新增OP¶

以下以添加 Argmax 为例，详细说明新增 Op 的方法。

1. 添加 OpParam 结构体以传导 Op 的输入和输出¶

这里命名为 ArgmaxParam

在 paddlelite/lite/operators/op_params.h 中添加 ArgmaxParam 结构体，代码如下：

struct ArgmaxParam : ParamBase {
  lite::Tensor* X{};
  lite::Tensor* Out{};
  int Axis{0};
  int dtype{-1};
  bool keepdims{false};
};

2. 添加 Argmax Op 并注册¶

在 paddlelite/lite/operators/ 目录下新建 argmax_op.h 文件，主要代码如下：

class ArgmaxOpLite : public OpLite {
public:
    ArgmaxOpLite() {}
    explicit ArgmaxOpLite(const std::string &op_type) : OpLite(op_type) {}
    bool CheckShape() const override;
    bool InferShapeImpl() const override;
    bool AttachImpl(const cpp::OpDesc &opdesc, lite::Scope *scope) override;
    void AttachKernel(KernelBase *kernel) override { kernel->SetParam(param_); }
    std::string DebugString() const override { return "argmax"; }

#ifdef LITE_WITH_PROFILE
    void GetOpRuntimeInfo(paddle::lite::profile::OpCharacter *ch) {
        auto input_dims = param_.X->dims();
        auto output_dims = param_.Out->dims();
        ch->input_shape = ch->DimToStr(input_dims);
        ch->output_shape = ch->DimToStr(output_dims);
        ch->remark = "axis" + std::to_string(param_.Axis);

        auto axis = param_.Axis;
        if (axis < 0) {
            axis += input_dims.size();
        }
        int max_num = 1;
        for (int64_t i = axis + 1; i < input_dims.size(); i++)

• 练习任务
- a) 将选文中从“auto axis = param_.Axis;”到“< input_dims.size(); i++)”之间的文字（包括首尾）一字不差地重新录入。
- b) 根据选文回答下列问题：
(i) ArgmaxParam 结构体要添加到哪个文件中？
(ii) 在 paddlelite/lite/operators/ 目录下新建的文件叫什么名字？
(iii) ArgmaxOpLite 的 DebugString() 返回什么字符串？

• 记录摘录

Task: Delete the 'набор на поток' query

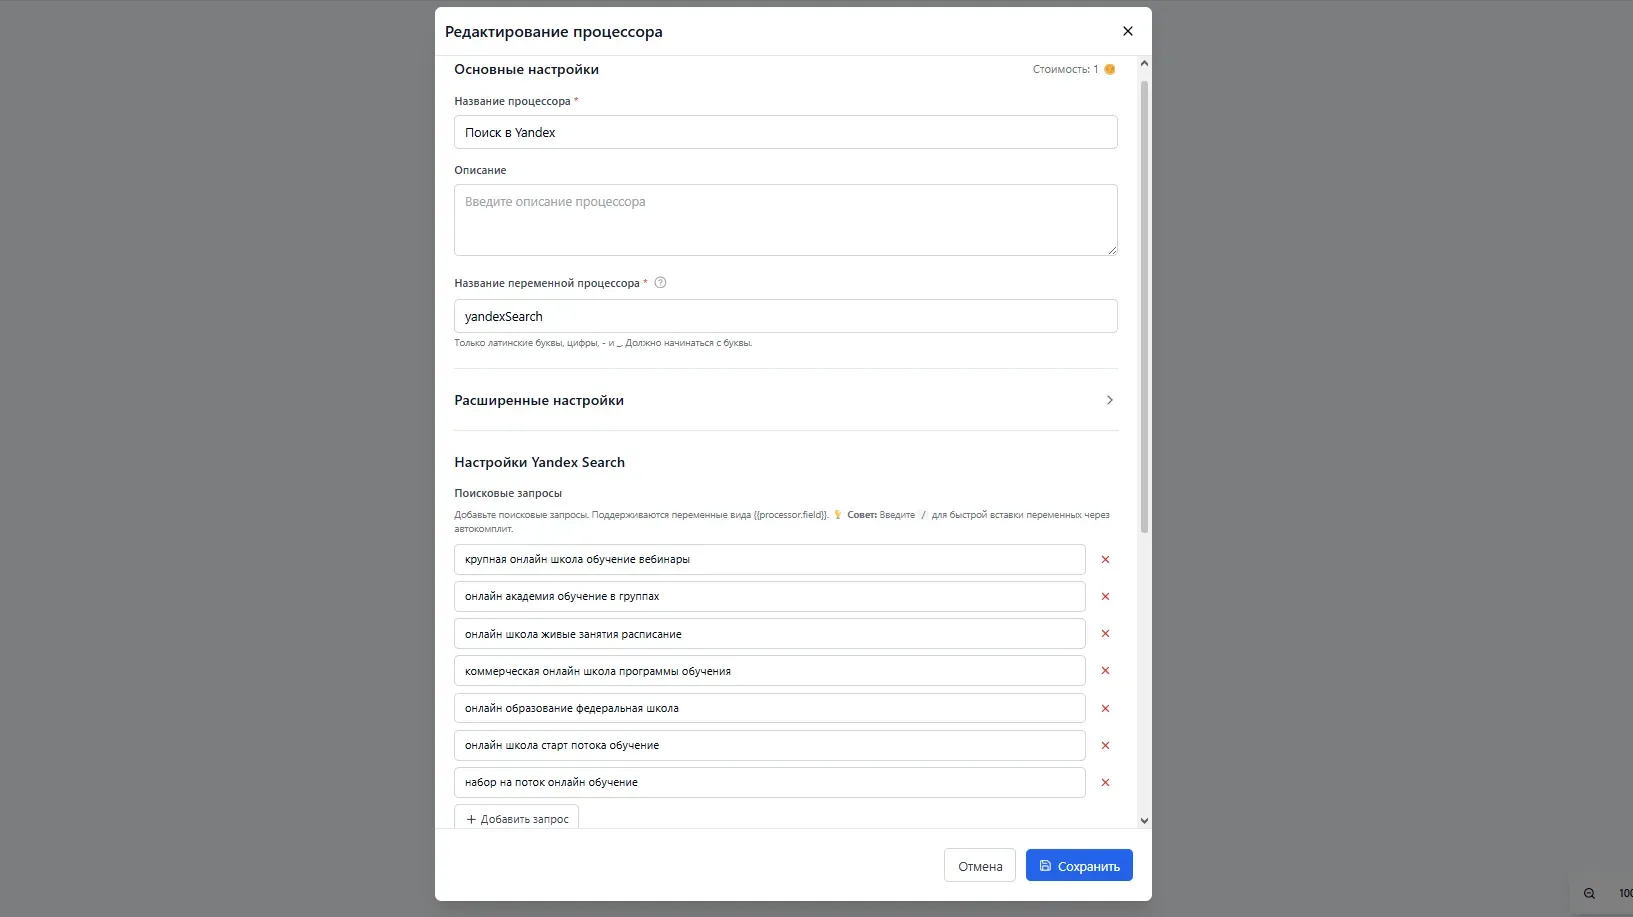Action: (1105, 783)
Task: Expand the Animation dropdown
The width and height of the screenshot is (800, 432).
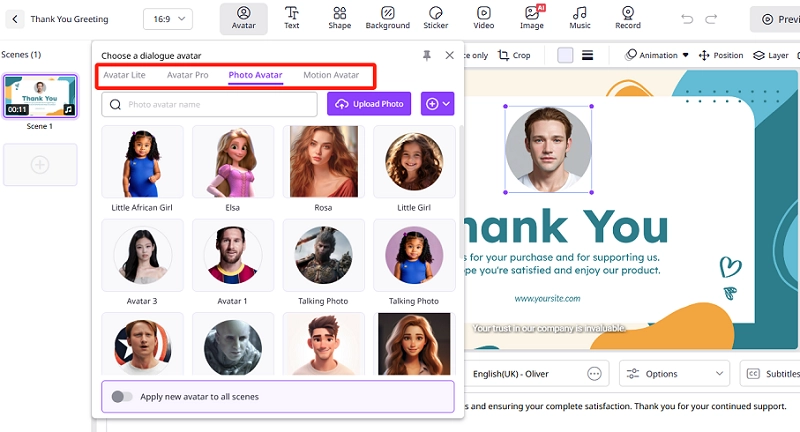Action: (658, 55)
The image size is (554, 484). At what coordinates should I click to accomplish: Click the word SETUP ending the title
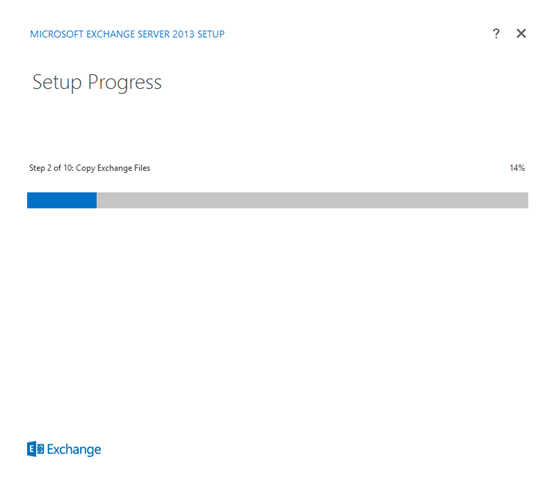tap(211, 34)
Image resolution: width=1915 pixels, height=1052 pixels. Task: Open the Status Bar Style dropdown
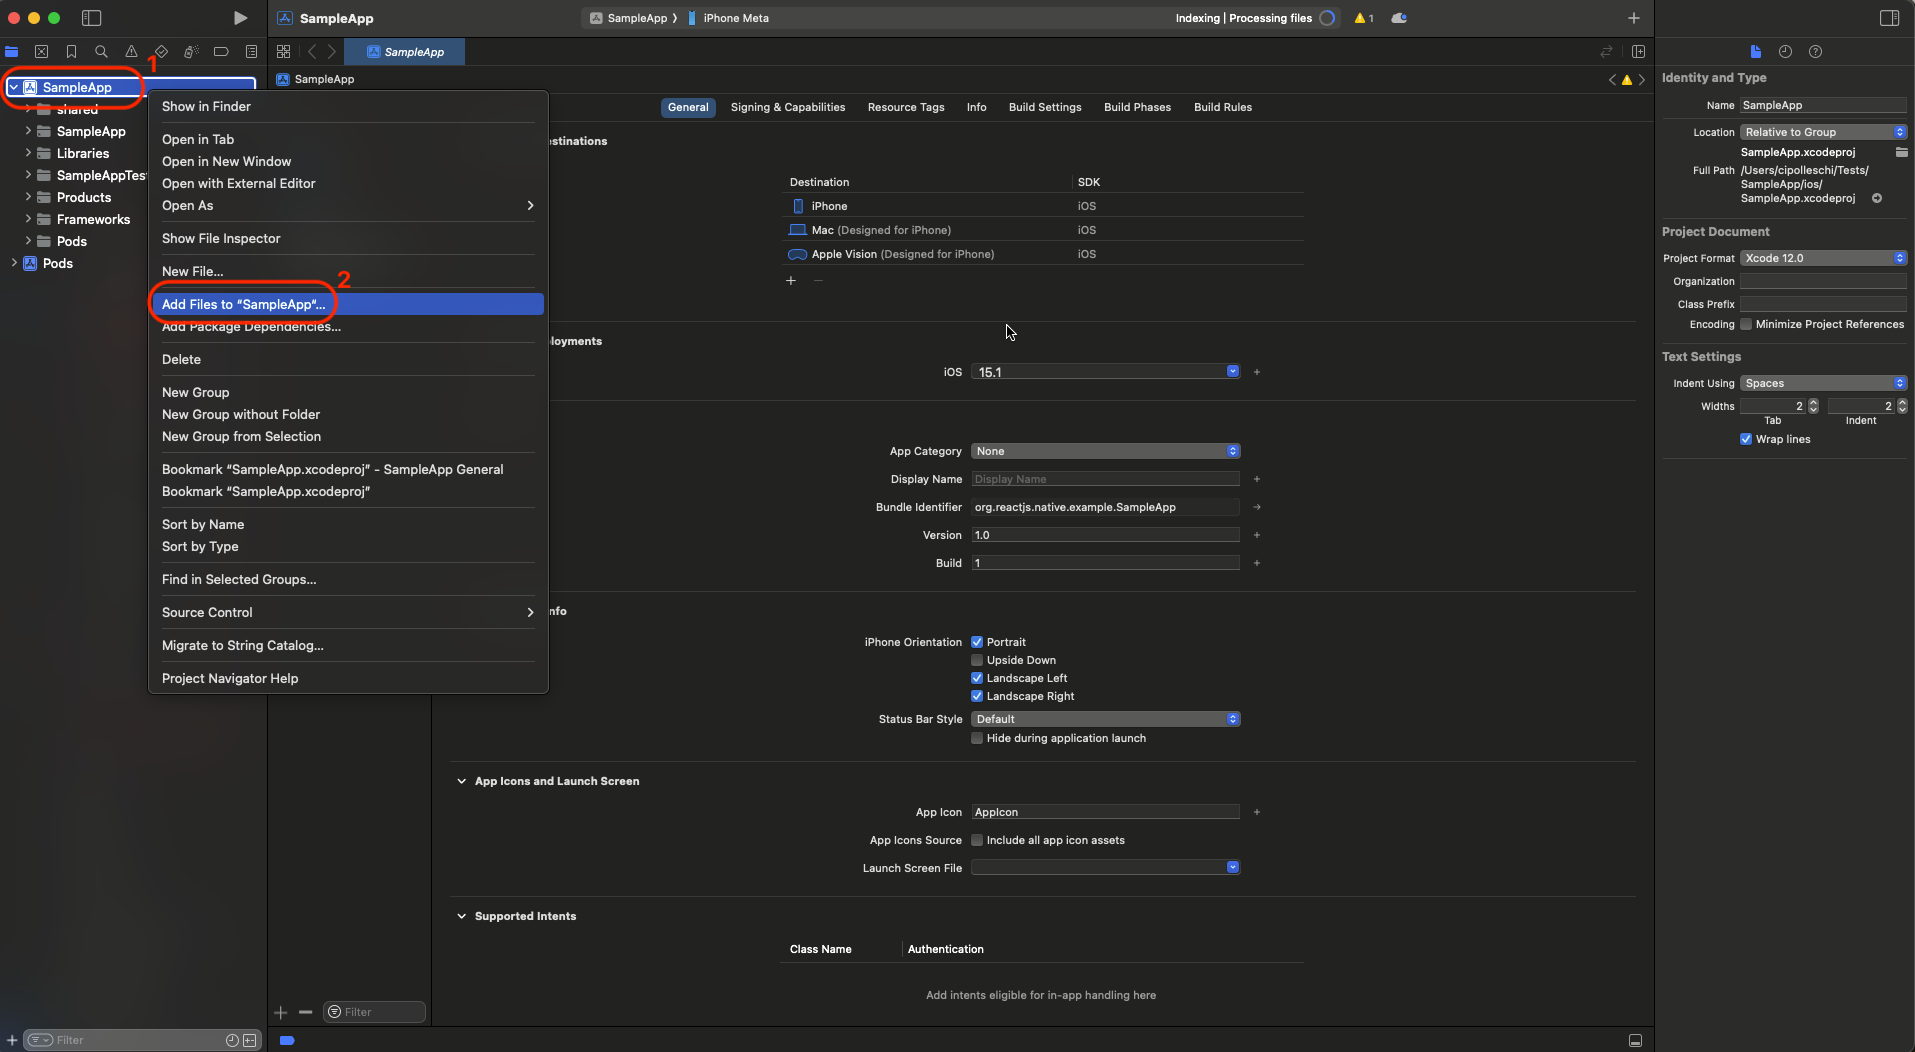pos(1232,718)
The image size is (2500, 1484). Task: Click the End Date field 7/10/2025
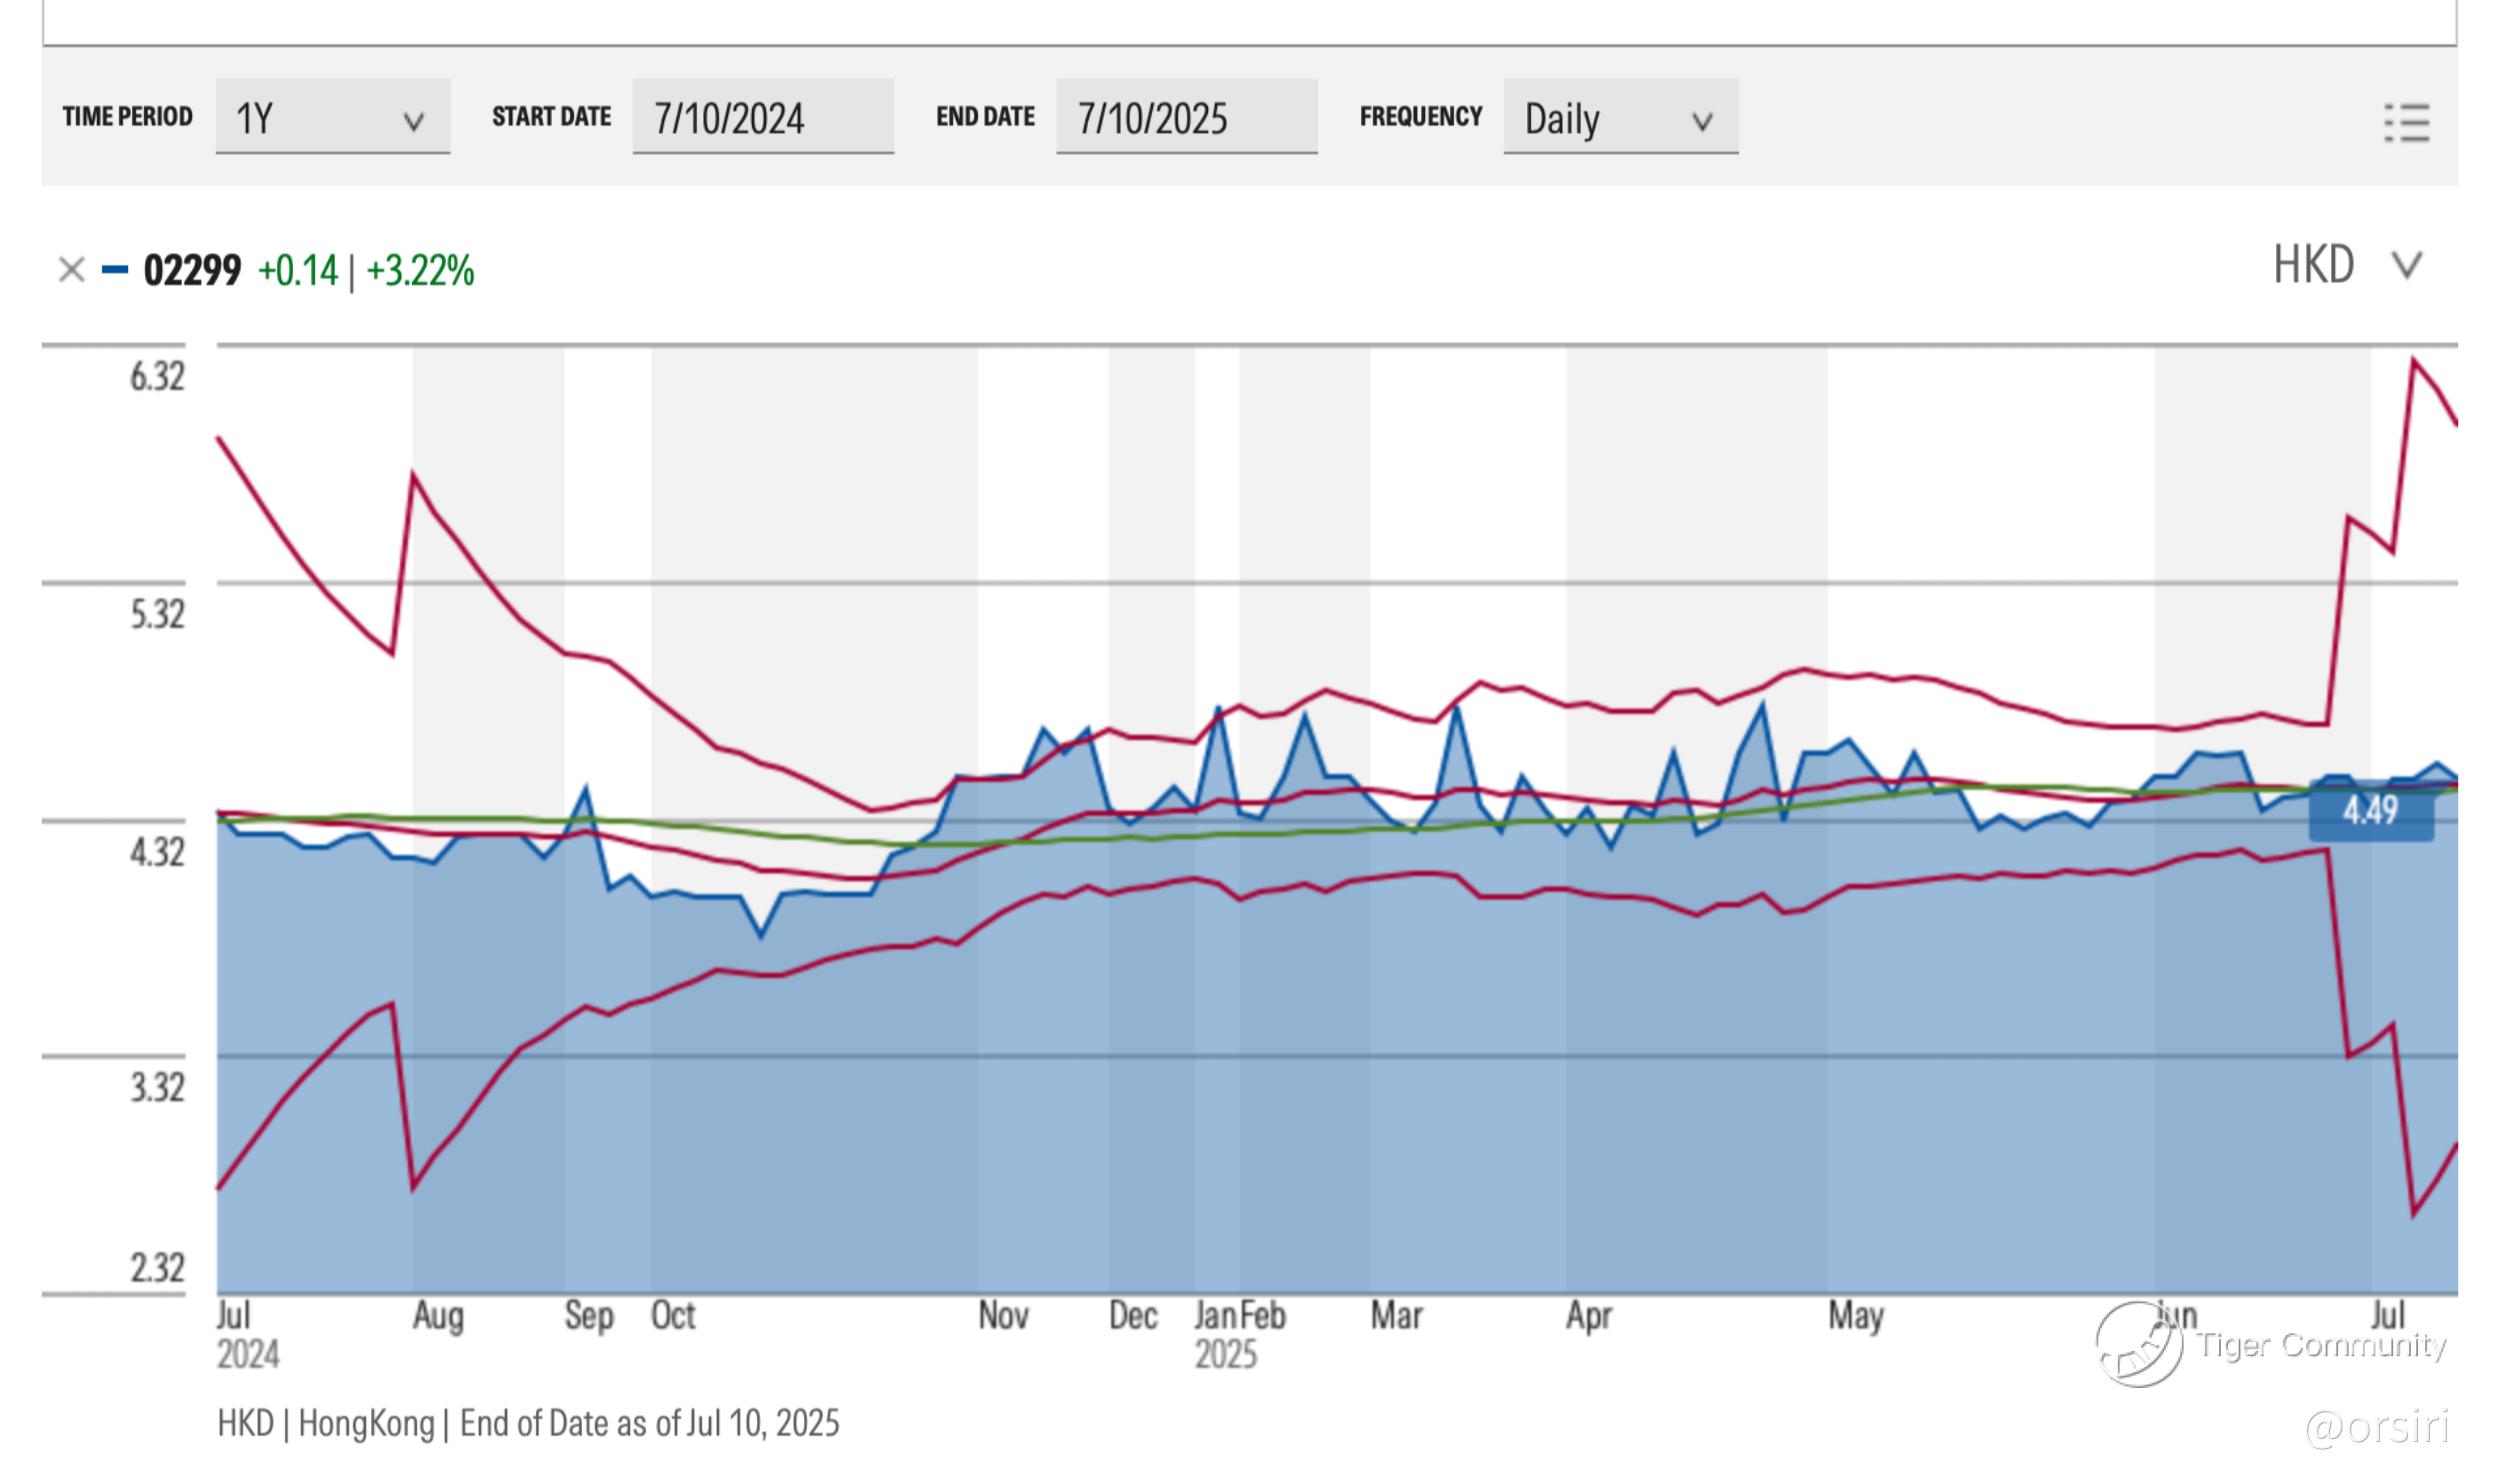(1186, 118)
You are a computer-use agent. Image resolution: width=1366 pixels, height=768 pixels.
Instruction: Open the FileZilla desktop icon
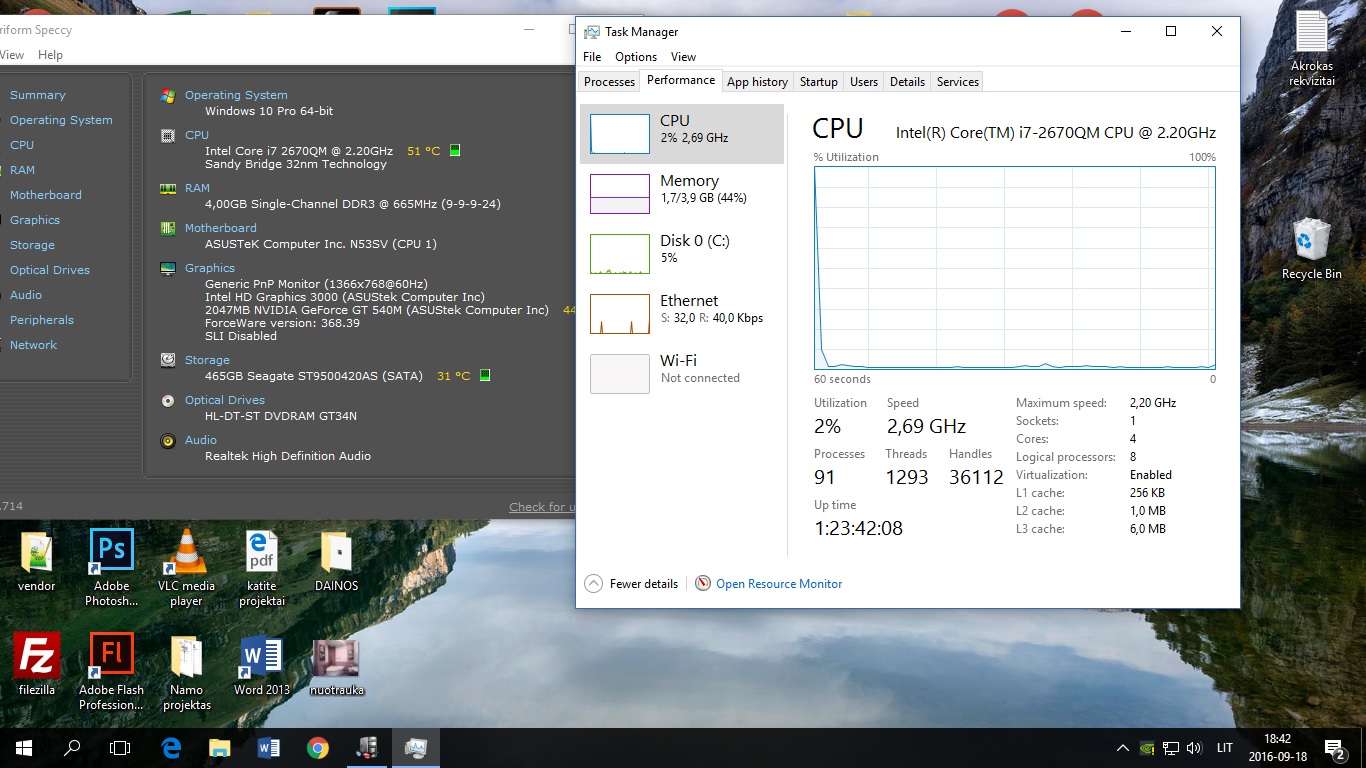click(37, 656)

• 参考答案
- a)
auto axis = param_.Axis;
        if (axis < 0) {
            axis += input_dims.size();
        }
        int max_num = 1;
        for (int64_t i = axis + 1; i < input_dims.size(); i++)

- b)
(i) paddlelite/lite/operators/op_params.h
(ii) argmax_op.h
(iii) "argmax"